-- SUPPLIED MATERIAL follows --
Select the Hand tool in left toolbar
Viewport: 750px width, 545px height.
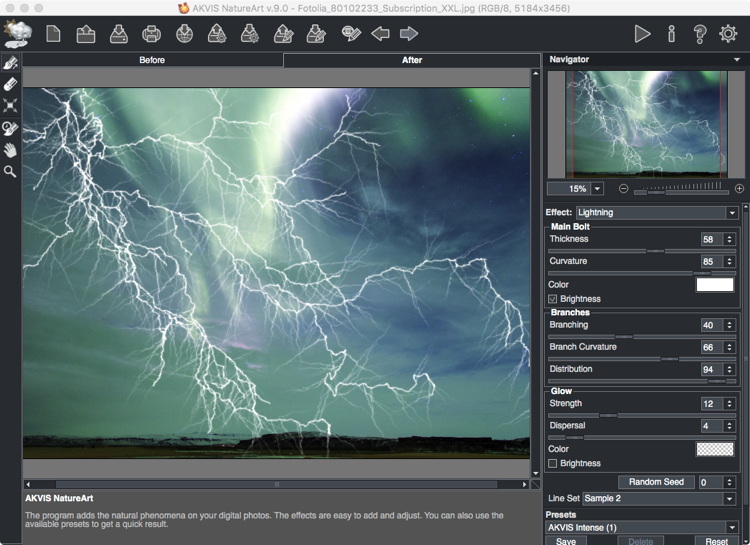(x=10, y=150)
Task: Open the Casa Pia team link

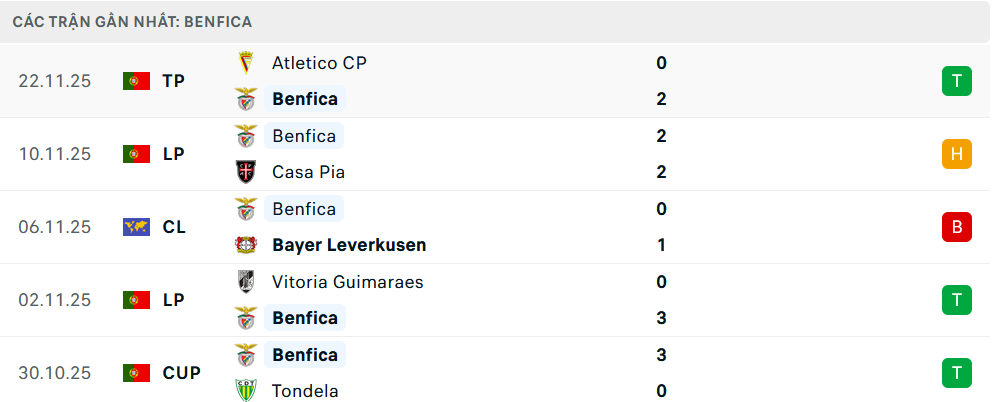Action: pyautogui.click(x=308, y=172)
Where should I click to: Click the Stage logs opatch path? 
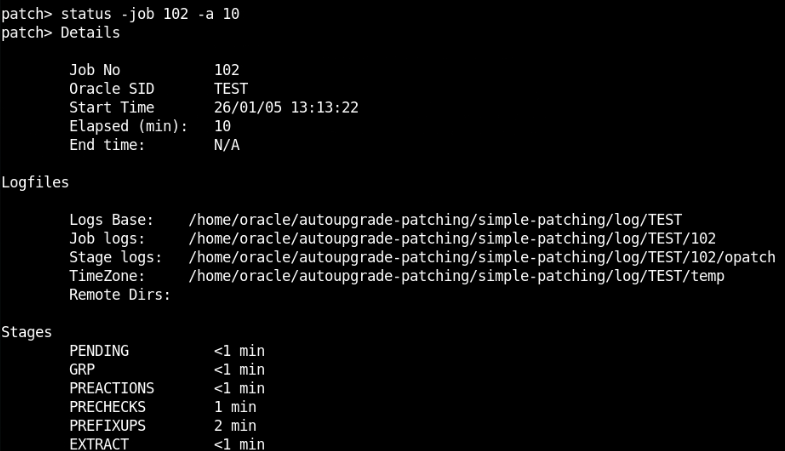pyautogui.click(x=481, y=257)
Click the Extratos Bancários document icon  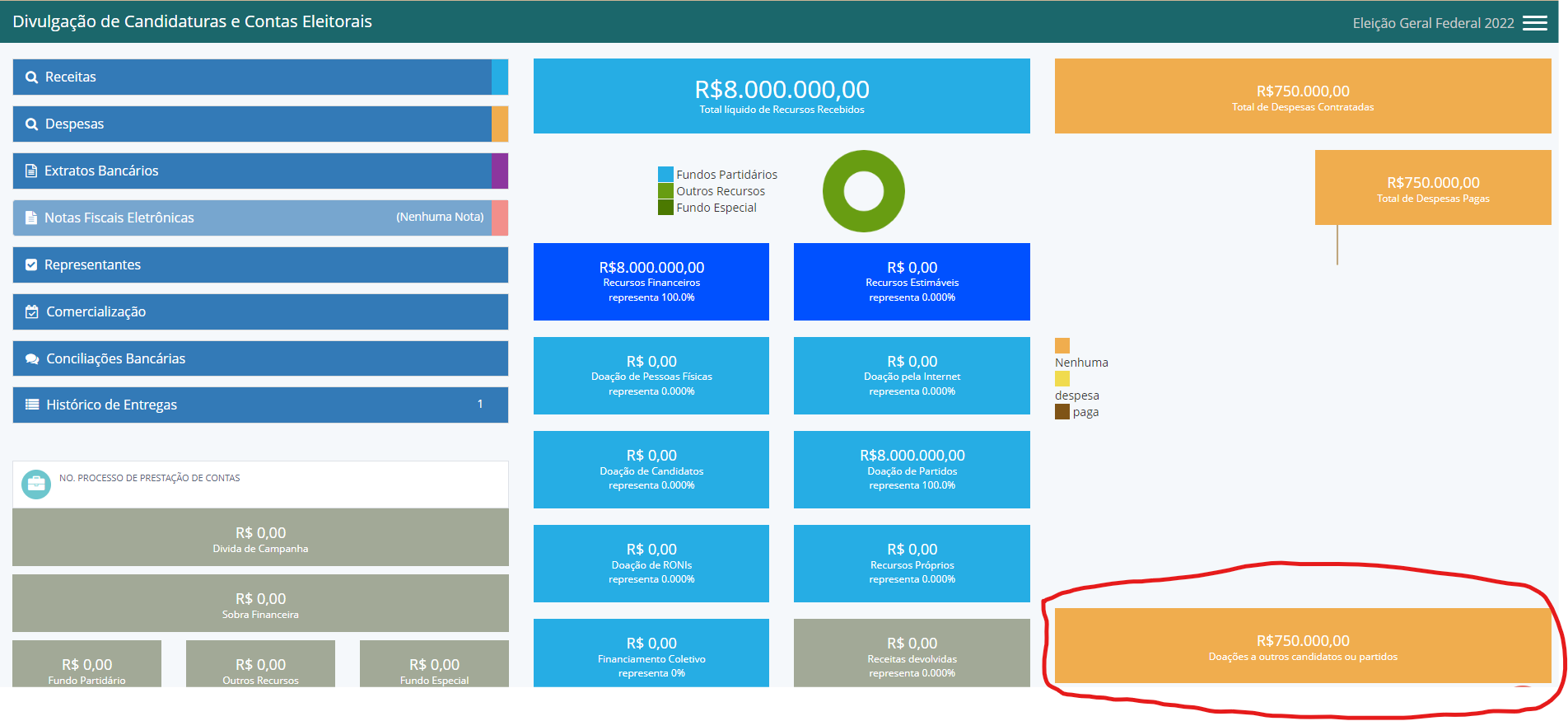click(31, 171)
-- SUPPLIED MATERIAL concluded --
-- SUPPLIED MATERIAL follows --
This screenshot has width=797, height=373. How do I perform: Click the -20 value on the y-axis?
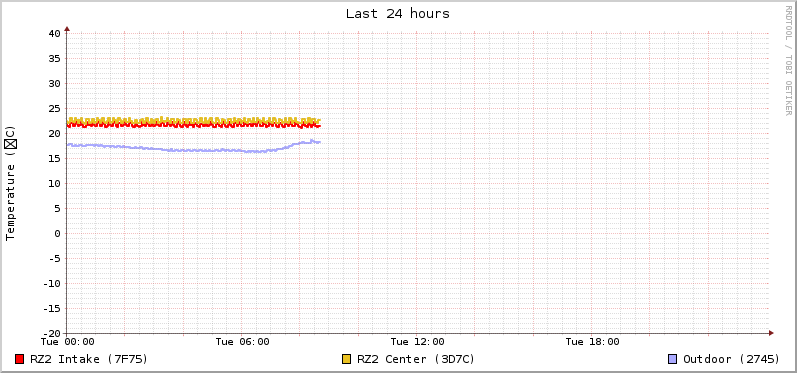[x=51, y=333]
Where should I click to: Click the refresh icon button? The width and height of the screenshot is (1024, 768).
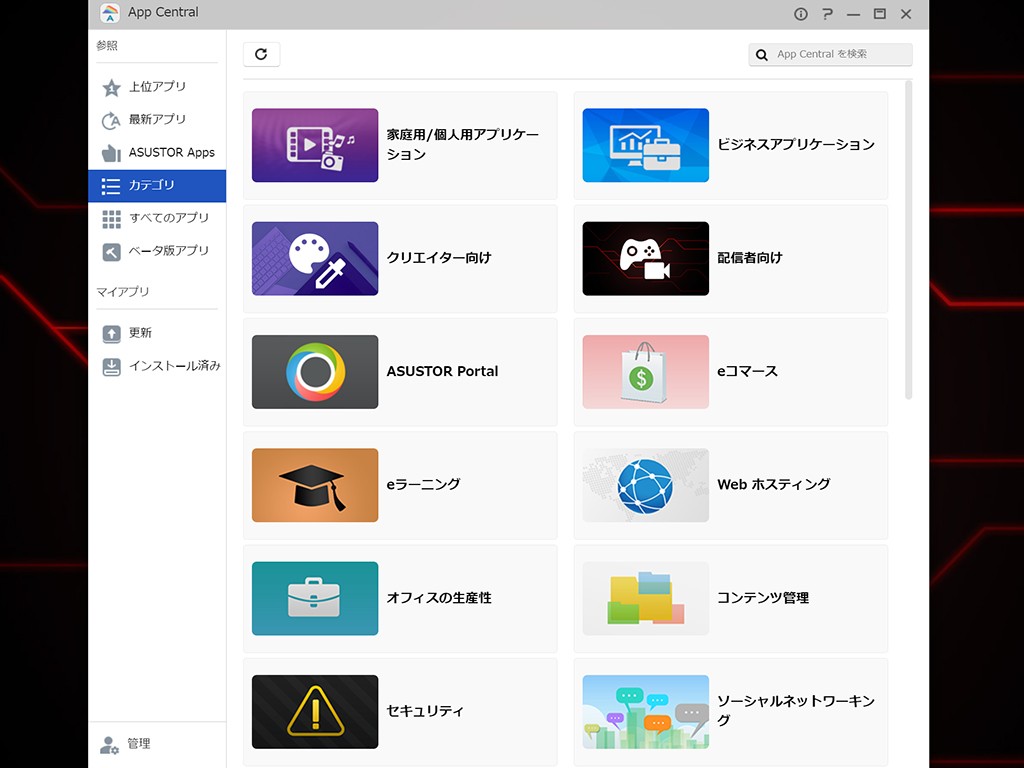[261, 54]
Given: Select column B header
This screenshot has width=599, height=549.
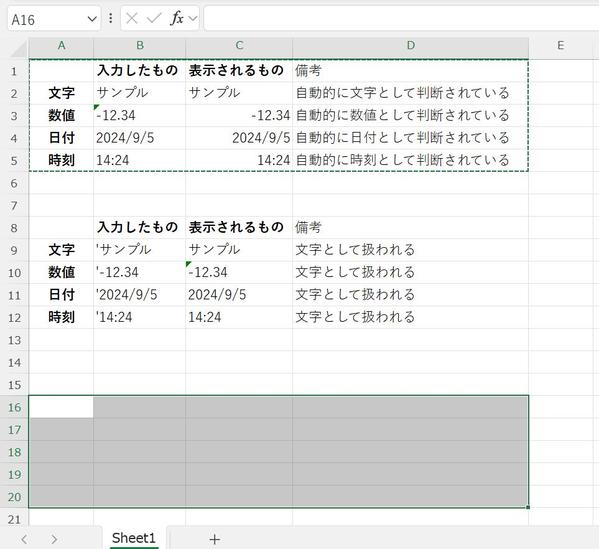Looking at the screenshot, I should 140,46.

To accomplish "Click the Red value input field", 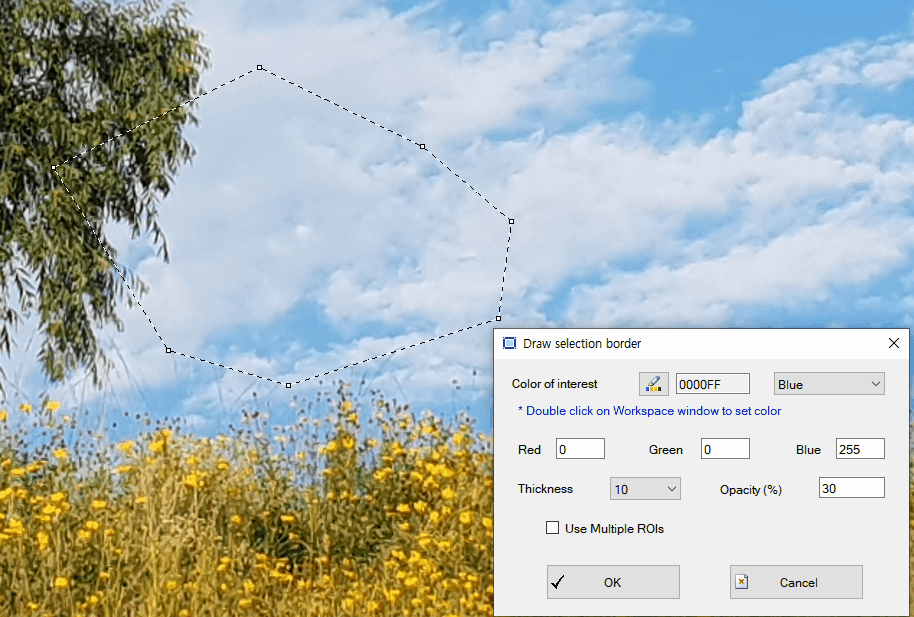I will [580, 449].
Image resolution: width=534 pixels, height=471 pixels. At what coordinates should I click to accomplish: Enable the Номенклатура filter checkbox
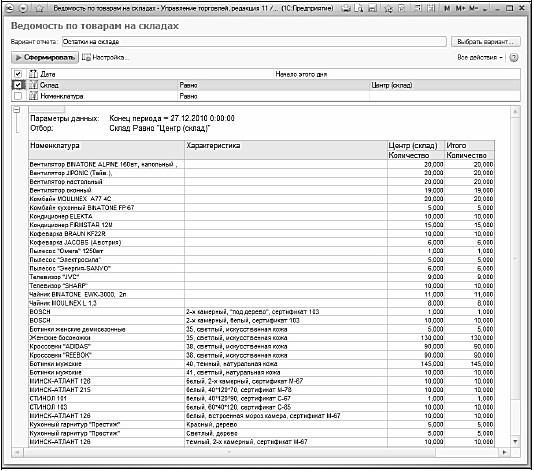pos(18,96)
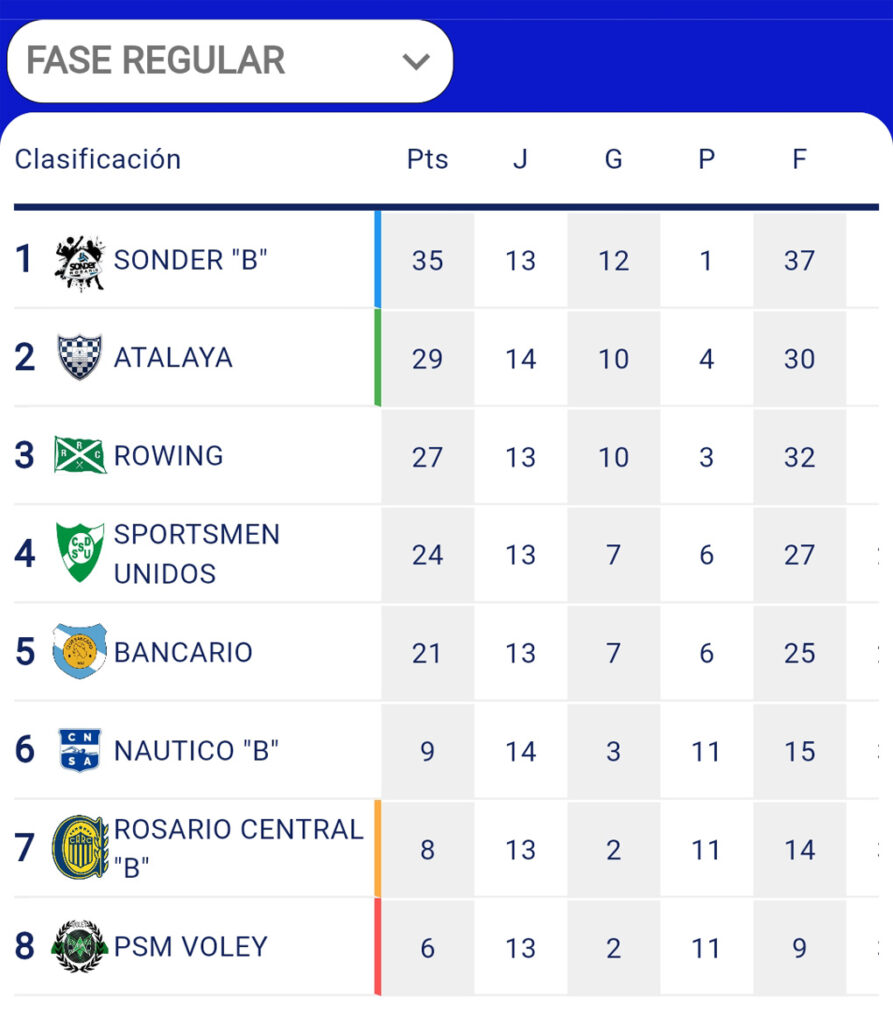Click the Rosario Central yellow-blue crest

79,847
-- SUPPLIED MATERIAL concluded --
-- SUPPLIED MATERIAL follows --
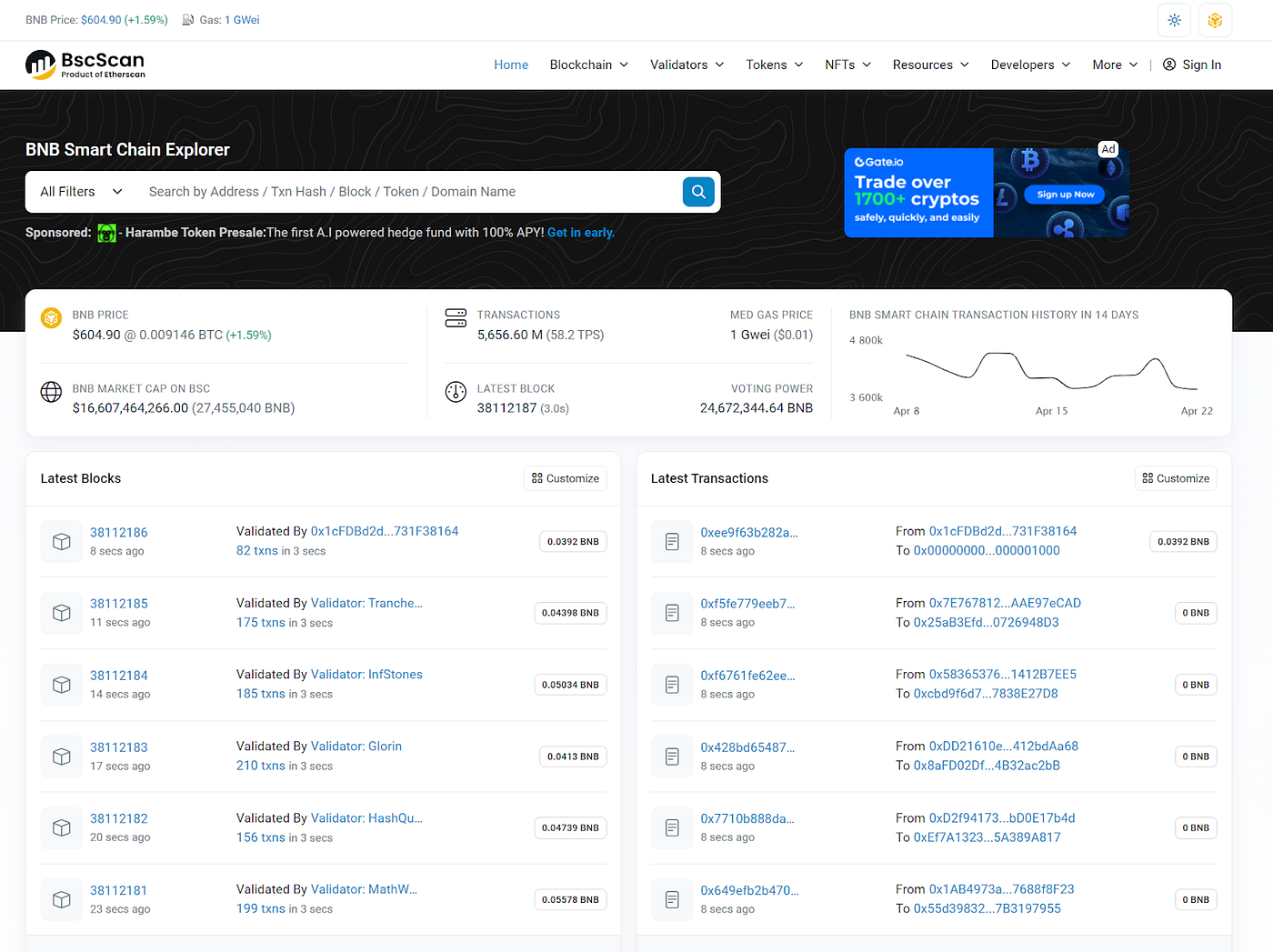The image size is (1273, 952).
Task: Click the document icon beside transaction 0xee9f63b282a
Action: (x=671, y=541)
-- SUPPLIED MATERIAL concluded --
Report, from the entries above, each line where "Select" is found.

Select the Hand tool in left toolbar
Given: Select column B header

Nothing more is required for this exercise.